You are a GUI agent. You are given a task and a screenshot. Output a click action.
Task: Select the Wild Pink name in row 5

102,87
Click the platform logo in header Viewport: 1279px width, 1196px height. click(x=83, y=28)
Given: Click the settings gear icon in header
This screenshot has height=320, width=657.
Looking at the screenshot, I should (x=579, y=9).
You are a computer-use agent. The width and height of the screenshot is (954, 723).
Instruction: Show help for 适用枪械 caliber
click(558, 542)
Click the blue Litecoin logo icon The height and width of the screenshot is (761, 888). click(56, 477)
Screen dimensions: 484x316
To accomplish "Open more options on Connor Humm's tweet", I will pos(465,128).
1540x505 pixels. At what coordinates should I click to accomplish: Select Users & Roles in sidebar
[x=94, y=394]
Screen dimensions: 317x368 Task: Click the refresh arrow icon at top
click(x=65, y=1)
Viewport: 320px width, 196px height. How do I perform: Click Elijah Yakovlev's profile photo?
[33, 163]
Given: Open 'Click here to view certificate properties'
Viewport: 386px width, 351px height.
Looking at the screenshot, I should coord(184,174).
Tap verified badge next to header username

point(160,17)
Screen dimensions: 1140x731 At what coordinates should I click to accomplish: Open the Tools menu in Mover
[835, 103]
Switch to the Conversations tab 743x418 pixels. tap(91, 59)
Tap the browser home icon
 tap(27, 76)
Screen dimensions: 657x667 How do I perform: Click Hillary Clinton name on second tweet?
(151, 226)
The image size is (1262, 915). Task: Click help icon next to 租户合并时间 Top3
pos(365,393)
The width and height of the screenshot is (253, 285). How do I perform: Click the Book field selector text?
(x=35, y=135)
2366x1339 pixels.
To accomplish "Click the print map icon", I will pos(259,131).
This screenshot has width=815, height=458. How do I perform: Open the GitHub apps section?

### Work required:
Update the records above by replacing each "Screen dimensions" with "Screen size". Keep everything else the same.

### Exercise result:
You are a GUI agent. You are given a task and a screenshot. Output a click action.
Task: Select the Wild Pink name in row 5

102,87
Click the platform logo in header Viewport: 1279px width, 1196px height. click(x=83, y=28)
Given: Click the settings gear icon in header
This screenshot has height=320, width=657.
Looking at the screenshot, I should (x=579, y=9).
You are a computer-use agent. The width and height of the screenshot is (954, 723).
Instruction: Show help for 适用枪械 caliber
click(558, 542)
Click the blue Litecoin logo icon The height and width of the screenshot is (761, 888). click(56, 477)
Screen size: 484x316
To accomplish "Open more options on Connor Humm's tweet", I will pos(465,128).
1540x505 pixels. At what coordinates should I click to accomplish: Select Users & Roles in sidebar
[x=94, y=394]
Screen size: 317x368 Task: Click the refresh arrow icon at top
click(x=65, y=1)
Viewport: 320px width, 196px height. How do I perform: Click Elijah Yakovlev's profile photo?
[33, 163]
Given: Open 'Click here to view certificate properties'
Viewport: 386px width, 351px height.
Looking at the screenshot, I should coord(184,174).
Tap verified badge next to header username

point(160,17)
Screen size: 1140x731 At what coordinates should I click to accomplish: Open the Tools menu in Mover
[835, 103]
Switch to the Conversations tab 743x418 pixels. tap(91, 59)
Tap the browser home icon
 tap(27, 76)
Screen size: 657x667 How do I perform: Click Hillary Clinton name on second tweet?
(151, 226)
The image size is (1262, 915). Task: Click help icon next to 租户合并时间 Top3
pos(365,393)
The width and height of the screenshot is (253, 285). How do I perform: Click the Book field selector text?
(x=35, y=135)
2366x1339 pixels.
To accomplish "Click the print map icon", I will pos(259,131).
This screenshot has width=815, height=458. How do I perform: Open the GitHub apps section?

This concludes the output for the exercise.